Fajna sztuczka ekranowa sztuczka, ale dużej różnicy nie robi. Jak to łatwo zrewolucjonizować telewizyjny serial.

24: Legacy 1×06. Recap (tak się to chyba nazywa :P)

– Co jest dziwne w tym nowym 24, a na co chyba nikt z twórców nie zwrócił uwagi, żeby jakoś to dopilnować, to że nikt do Erika nie powie coś w ten deseń: hej, zachowujesz się tak samo jak taki jeden Jack Bauer, który pracował w CTU parę lat temu. Właśnie Bauer bis opierdala Cartera i aż się prosi o taki dodatek. Bauer w końcu też zawsze wybierał niekonwencjonalne zagrania, z którymi nikt więcej się nie zgadzał, a które wyglądały na sabotaż.

– Kałowe nazwiska mają badguye. Nie potrafię serio traktować Jadalli i Amiry Dudajew.

– Co im szkodziło zostawić w CTU stare dzwonki telefonów? Fajne były! Almeida, pacz mi tru! Brakuje mi tego.

– Ciekawe, czy Rudy po raz trzeci pojawi się już tylko na samym końcu mieszając coś w menzurkach.

– Lepiej, teraz brat Amiry będzie grzebał przy menzurkach.

– A swoją drogą to rzeczywiście ciekawe, że poza jednym nawiązaniem do Edgara Stilesa w pierwszym odcinku, w odcinkach kolejnych zupełny brak takich nawiązań do starego 24. Wygląda jakby chcieli, ale potem się rozmyślili. Tym bardziej dziwne, że jedno nawiązanie się ostało.

– Dla osób, które czytają myślniki, a nie oglądają 24: Legacy OT. Wczoraj napisałem reckę filmu Headshot, którą warto przeczytać, żeby wiedzieć, dlaczego nie warto filmu Headshot oglądać :). A nieco mniejszy OT jest taki, że Major Dad w 24 przypomniał mi, że przedwczoraj zacząłem w końcu oglądać serial This Is Us i rzeczywiście jest zacny!

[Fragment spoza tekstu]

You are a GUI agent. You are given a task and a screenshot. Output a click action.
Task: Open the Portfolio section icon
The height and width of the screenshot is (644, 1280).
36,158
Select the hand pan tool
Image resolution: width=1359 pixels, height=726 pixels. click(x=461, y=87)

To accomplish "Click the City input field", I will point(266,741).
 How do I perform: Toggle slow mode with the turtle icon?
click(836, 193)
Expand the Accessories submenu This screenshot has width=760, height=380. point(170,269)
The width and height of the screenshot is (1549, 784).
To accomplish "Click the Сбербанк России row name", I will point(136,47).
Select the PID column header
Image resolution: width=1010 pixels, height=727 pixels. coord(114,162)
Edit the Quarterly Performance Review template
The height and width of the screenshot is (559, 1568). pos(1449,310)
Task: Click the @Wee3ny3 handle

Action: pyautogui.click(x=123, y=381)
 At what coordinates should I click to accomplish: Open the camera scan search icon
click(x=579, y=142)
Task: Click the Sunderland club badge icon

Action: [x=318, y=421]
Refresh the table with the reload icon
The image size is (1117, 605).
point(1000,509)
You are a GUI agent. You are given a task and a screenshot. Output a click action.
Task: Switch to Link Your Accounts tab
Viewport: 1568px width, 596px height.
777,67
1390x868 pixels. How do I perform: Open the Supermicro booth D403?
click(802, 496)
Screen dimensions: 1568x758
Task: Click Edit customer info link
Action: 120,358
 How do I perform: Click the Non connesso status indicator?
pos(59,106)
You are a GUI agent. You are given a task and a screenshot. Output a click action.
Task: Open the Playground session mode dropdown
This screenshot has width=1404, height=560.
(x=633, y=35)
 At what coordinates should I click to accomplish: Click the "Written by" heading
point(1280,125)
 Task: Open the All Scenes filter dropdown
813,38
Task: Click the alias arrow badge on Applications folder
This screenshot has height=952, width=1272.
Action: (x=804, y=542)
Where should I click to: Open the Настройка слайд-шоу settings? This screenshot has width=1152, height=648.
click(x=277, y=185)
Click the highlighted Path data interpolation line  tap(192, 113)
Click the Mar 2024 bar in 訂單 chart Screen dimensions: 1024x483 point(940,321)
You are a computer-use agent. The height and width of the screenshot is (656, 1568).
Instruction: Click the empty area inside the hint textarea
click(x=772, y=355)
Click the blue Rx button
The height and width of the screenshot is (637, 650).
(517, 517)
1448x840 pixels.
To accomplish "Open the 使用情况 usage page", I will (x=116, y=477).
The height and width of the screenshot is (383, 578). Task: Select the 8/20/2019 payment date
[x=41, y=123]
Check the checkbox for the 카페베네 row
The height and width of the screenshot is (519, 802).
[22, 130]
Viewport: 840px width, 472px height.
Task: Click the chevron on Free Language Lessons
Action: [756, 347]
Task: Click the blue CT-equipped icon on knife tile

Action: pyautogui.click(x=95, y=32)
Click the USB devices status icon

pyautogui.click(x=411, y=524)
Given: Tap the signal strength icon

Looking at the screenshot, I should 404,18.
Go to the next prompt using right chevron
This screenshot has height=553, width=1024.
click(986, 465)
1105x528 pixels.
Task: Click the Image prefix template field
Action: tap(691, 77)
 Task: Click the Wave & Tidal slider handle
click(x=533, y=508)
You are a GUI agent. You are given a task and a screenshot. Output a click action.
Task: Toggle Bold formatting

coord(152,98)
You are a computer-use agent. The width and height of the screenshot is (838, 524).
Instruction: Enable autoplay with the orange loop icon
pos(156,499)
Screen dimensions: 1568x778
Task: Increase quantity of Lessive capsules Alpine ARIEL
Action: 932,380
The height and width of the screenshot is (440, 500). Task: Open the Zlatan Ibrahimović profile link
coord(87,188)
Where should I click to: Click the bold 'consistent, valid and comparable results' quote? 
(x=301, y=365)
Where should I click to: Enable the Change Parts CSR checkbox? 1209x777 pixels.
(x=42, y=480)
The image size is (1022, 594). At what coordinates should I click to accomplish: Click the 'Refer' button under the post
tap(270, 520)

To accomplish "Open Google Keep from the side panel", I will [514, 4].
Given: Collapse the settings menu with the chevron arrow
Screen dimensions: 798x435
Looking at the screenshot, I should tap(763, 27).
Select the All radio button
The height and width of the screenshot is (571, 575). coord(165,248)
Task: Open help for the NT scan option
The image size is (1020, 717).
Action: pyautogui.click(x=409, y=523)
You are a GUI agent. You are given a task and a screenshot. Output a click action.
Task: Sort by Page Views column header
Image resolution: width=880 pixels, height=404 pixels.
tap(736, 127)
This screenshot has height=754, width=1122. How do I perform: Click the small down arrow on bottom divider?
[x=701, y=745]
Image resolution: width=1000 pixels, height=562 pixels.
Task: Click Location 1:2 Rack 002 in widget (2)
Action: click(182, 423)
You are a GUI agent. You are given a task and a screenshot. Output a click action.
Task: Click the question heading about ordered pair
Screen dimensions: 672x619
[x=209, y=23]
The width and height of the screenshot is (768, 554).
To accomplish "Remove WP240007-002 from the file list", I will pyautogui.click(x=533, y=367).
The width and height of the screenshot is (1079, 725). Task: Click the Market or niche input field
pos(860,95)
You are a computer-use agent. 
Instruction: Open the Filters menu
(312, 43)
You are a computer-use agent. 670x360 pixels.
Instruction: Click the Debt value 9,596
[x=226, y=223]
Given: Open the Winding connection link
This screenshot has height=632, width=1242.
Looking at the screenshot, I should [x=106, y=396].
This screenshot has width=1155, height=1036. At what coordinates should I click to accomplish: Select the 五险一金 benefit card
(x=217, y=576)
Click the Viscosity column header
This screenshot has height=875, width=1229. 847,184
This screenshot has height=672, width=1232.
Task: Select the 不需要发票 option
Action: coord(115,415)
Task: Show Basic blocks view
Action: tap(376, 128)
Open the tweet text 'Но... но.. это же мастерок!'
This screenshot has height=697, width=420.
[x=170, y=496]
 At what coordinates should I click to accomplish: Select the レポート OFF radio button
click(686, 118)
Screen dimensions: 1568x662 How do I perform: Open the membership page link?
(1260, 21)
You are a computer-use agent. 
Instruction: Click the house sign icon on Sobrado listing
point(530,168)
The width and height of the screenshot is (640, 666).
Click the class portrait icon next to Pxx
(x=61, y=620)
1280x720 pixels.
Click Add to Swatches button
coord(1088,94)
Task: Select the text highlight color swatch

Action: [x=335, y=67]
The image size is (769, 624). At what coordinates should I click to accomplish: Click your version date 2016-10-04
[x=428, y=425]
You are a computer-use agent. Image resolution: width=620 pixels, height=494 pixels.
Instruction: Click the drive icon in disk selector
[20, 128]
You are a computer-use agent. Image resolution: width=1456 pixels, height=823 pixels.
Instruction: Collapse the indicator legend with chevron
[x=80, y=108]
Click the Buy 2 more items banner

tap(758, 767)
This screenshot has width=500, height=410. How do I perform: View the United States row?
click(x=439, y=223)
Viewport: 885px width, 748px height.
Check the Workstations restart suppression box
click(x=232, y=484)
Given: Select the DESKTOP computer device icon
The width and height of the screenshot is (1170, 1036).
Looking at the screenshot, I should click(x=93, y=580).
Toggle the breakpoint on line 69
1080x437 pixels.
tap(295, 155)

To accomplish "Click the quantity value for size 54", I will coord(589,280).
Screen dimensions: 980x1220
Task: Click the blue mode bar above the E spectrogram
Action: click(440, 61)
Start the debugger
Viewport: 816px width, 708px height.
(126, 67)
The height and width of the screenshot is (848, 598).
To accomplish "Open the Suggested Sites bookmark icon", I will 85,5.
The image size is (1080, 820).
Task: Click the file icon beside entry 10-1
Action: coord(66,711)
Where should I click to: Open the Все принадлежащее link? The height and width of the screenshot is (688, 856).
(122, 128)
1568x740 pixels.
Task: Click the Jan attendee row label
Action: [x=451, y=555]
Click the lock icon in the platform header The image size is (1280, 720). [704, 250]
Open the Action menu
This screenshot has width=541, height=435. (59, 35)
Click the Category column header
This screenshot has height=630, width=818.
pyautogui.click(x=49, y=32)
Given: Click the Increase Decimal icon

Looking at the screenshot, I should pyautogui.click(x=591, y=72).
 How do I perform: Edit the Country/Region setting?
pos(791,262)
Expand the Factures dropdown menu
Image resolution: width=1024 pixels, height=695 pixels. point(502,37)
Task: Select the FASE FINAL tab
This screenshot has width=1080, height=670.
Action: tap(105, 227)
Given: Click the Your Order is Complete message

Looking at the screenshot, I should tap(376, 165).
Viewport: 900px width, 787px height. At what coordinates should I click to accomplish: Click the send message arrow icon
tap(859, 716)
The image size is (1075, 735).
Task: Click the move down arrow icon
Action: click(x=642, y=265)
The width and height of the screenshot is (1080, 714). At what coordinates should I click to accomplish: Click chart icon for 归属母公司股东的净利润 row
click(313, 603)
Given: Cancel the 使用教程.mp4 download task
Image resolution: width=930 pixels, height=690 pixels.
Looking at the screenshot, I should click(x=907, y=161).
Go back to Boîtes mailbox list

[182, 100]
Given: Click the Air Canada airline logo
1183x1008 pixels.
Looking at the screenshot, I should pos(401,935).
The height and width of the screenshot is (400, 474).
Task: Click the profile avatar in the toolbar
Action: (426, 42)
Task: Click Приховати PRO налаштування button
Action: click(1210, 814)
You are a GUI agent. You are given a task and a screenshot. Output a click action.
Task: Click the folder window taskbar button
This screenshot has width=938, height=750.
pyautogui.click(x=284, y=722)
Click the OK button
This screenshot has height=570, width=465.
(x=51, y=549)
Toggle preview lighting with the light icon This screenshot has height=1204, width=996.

– Jakkolwiek Carter jest w miarę udokumentowanym badassem, który potrafi sobie radzić, to jednak zabieranie go na akcję CTU – mimo szczytnych powodów – to proszenie się o niepowodzenie. W końcu jedni i drudzy są zapewne zupełnie inaczej przeszkoleni i żadne machanie łapą z gatunku „ty zajmij się dwoma z prawej, ja okrążę trzech z lewej” tu nie pomoże. Tak przynajmniej mi się wydaje ;). A przynajmniej gdybym był członkiem elitarnego oddziału CTU to bym narzekał, że mi jakiegoś nooba dorzucają w ostatniej chwili. No ale ostatecznie oni nie są od gadania tylko od ginięcia.

– Wypuścili w końcu Rudego z laboratorium. Super! Szykuję się na jakąś niezłą komedię.

– Brat Amiry to profesjonalista. Od samego patrzenia na bezbarwną ciecz rozpoznał, że to mieszanina kwasu azotowego i alkoholu.

– Dziwnie brzmi w 24 narzekanie, że mogą kogoś zatrzymać tylko na 24 godziny. Niby krótko, a to przecież cały sezon serialu! 🙂

– Szybko im poszło załadowanie baryłek do półciężarówki. Jakieś 10 minut maks.

– Szkoda Rudego, zawsze się przydaje jakiś element komediowy. Inna sprawa, że większość 24: Legacy to taki trochę element komediowy.

– Znowu jacyś śmiechowi terroryści, ale czarnym maderfakerom dokopali. No i chyba bez Kreta z CTU© by tak szybko żony Cartera nie namierzyli. (PS. A nie, to chłopaki od Jadalli, myślałem, że jakiś Indyjski Front Wyzwolenia Narodowego oceniając po ich dowódcy z bródką).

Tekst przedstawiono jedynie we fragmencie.